Song of the Week: “I’d Be Lying (Live),” Lily Rose

We’d be lying if we said we weren’t listening to this song on repeat. Lily Rose released a live video of “I’d Be Lying” off of her 2021 album Stronger Than I Am (Repack). This Georgia-grown artist is a proud voice for LGBTQ+ country music. We love that Rose recolors the meaning of the main lyric, “I’d be lying.” Beginning as “I’d be lying right beside you,” the lyric evolves to “I’d say ‘I’m fine’/ But I’d be lying,” holding an entirely different meaning.

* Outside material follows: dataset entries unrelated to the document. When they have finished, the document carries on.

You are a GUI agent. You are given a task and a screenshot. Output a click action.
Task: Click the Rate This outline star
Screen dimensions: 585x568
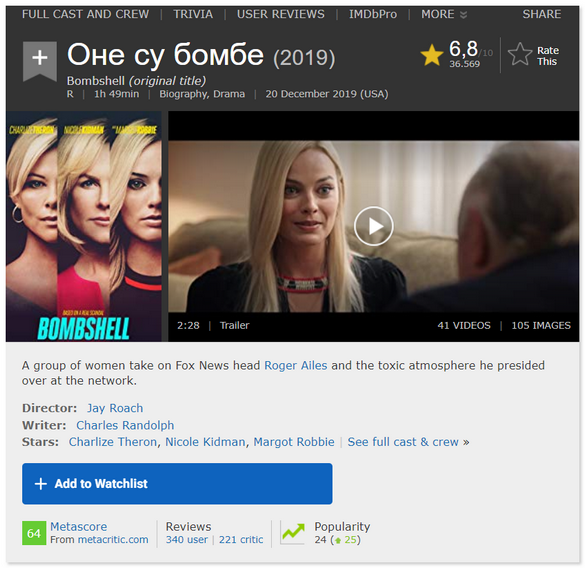[520, 54]
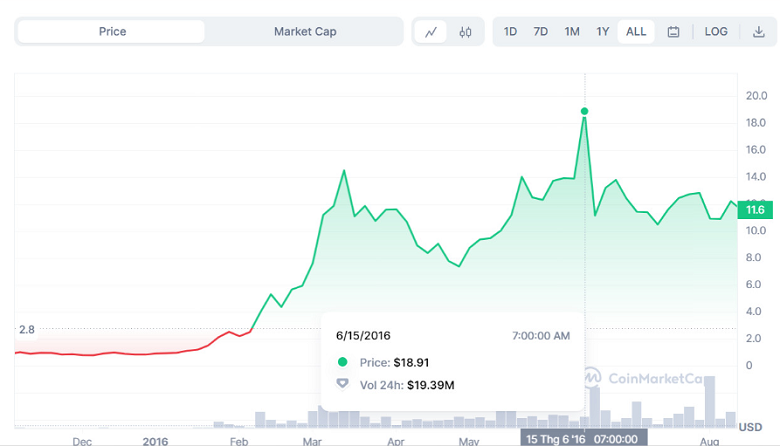The image size is (780, 446).
Task: Click the download chart data icon
Action: [758, 32]
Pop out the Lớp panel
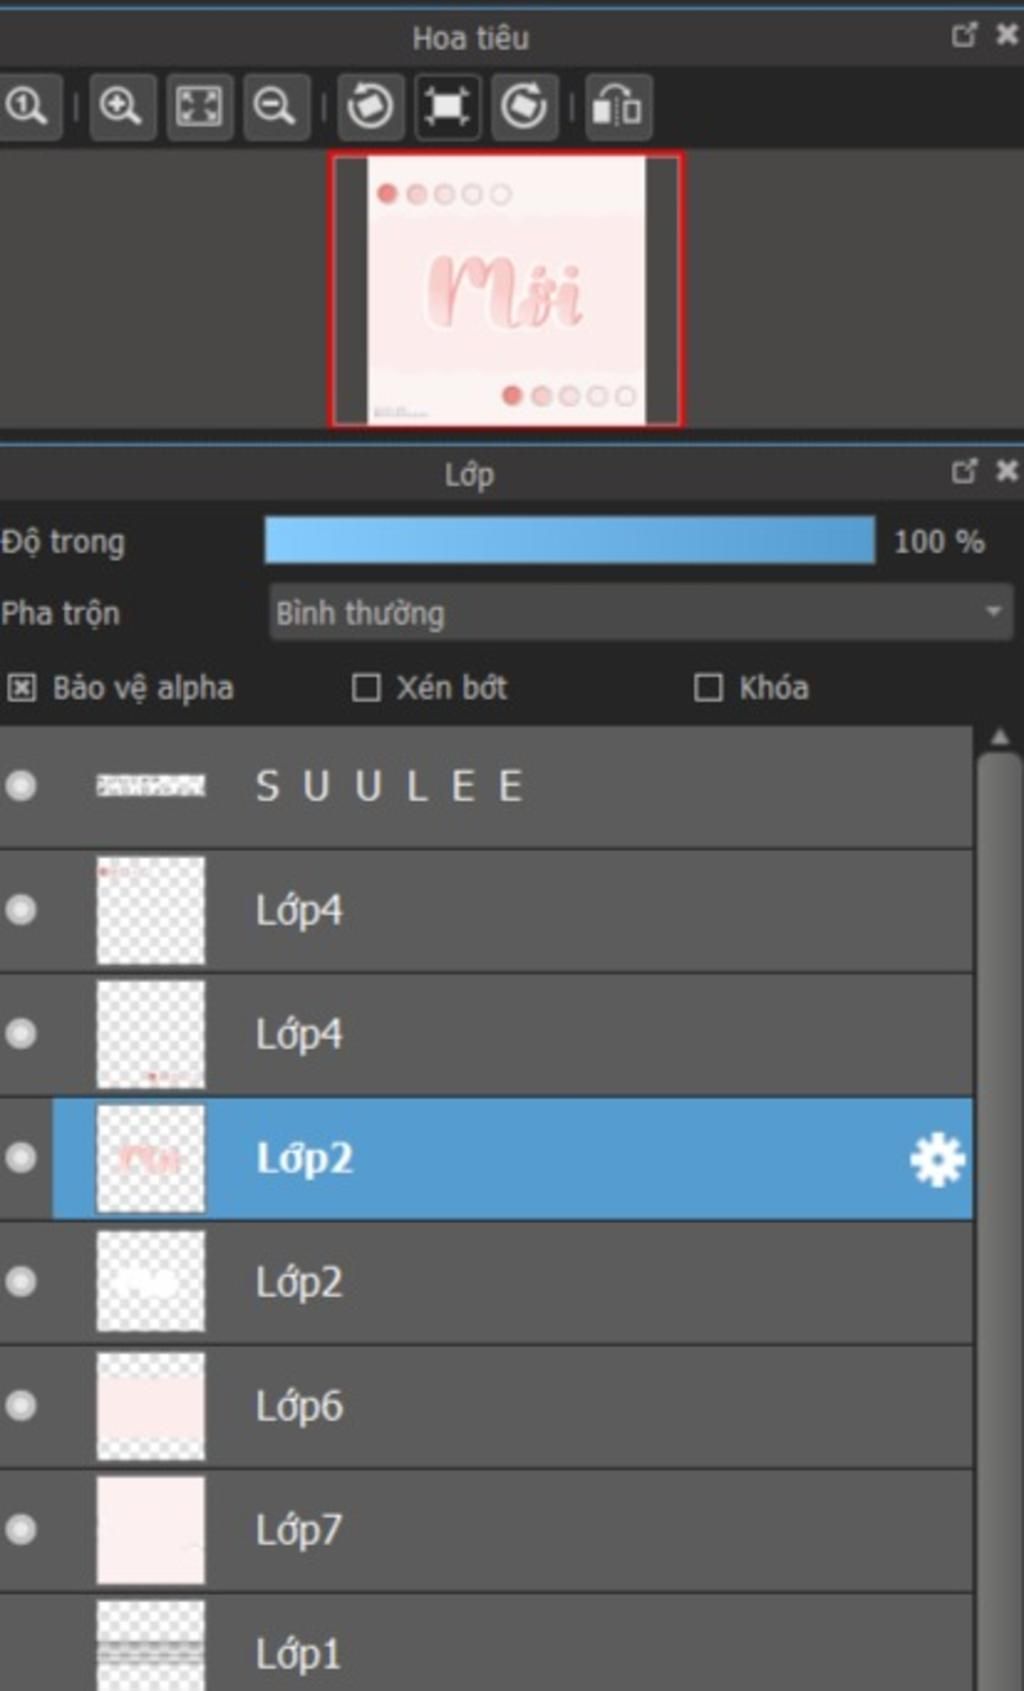 click(x=964, y=470)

“C’Mon Baby, Cry,” Orville Peck

Orville Peck just dropped a stunning music video for his song “C’Mon Baby, Cry.” The production is phenomenal, the acting is superb, and the song is gorgeous. Peck’s voice soars as he declares: “I don’t want you to be afraid / Let me see you cry.” If the queer dream isn’t to declare your love to someone in flashing fairy lights, we don’t know what is. Stay tuned for the album, Bronco, coming April 8th.


A Honky-Tonk of Our Own

“Some Weights Are Hard to Bear,” Rachel Garlin

Opening with “She’s scattered in her sadness,” this poetic, soft-spoken piece draws you right in. The imagery is as warm as the picking of her guitar. The song and video share an interesting contrast between the feeling of lightness and being weighed down. Some weights are hard to bear, but this song helps. 

“Steady,” Maggie Gently

San Francisco-based artist Maggie Gently just released her new single, “Steady.” We love the focus on mental health: “For a long time I didn’t see how strong I was / But now I’m gonna be steady.” It’s incredibly relatable, powerful, and all-around great songwriting. Listen now for a taste of the album coming on March 18th.

“Not Who I Used to Be,” Michelle Malone

Michelle Malone’s new song feels especially relevant to queerness. The idea of not identifying with who you used to be is strong in our community. The repetition of the lyric “I’m not who I used to be” at the end of the song speaks to the queer experience. Convincing both the world and yourself that you are no longer who you used to be takes repetition, as do the habits and pursuits that lead us to becoming a new person or simply becoming who we are. 

“Make Up Your Mind,” Iris Marlowe

Looking for a breakup song with a banjo? Inspired by a bad Tinder date, this twangy tune might just do it for you! After her last two folk-inspired albums, Marlowe is now giving us a taste of classic country-western. Keep an eye out for her upcoming album featuring nostalgic sounds of the 60’s and 70’s, to be released later this year.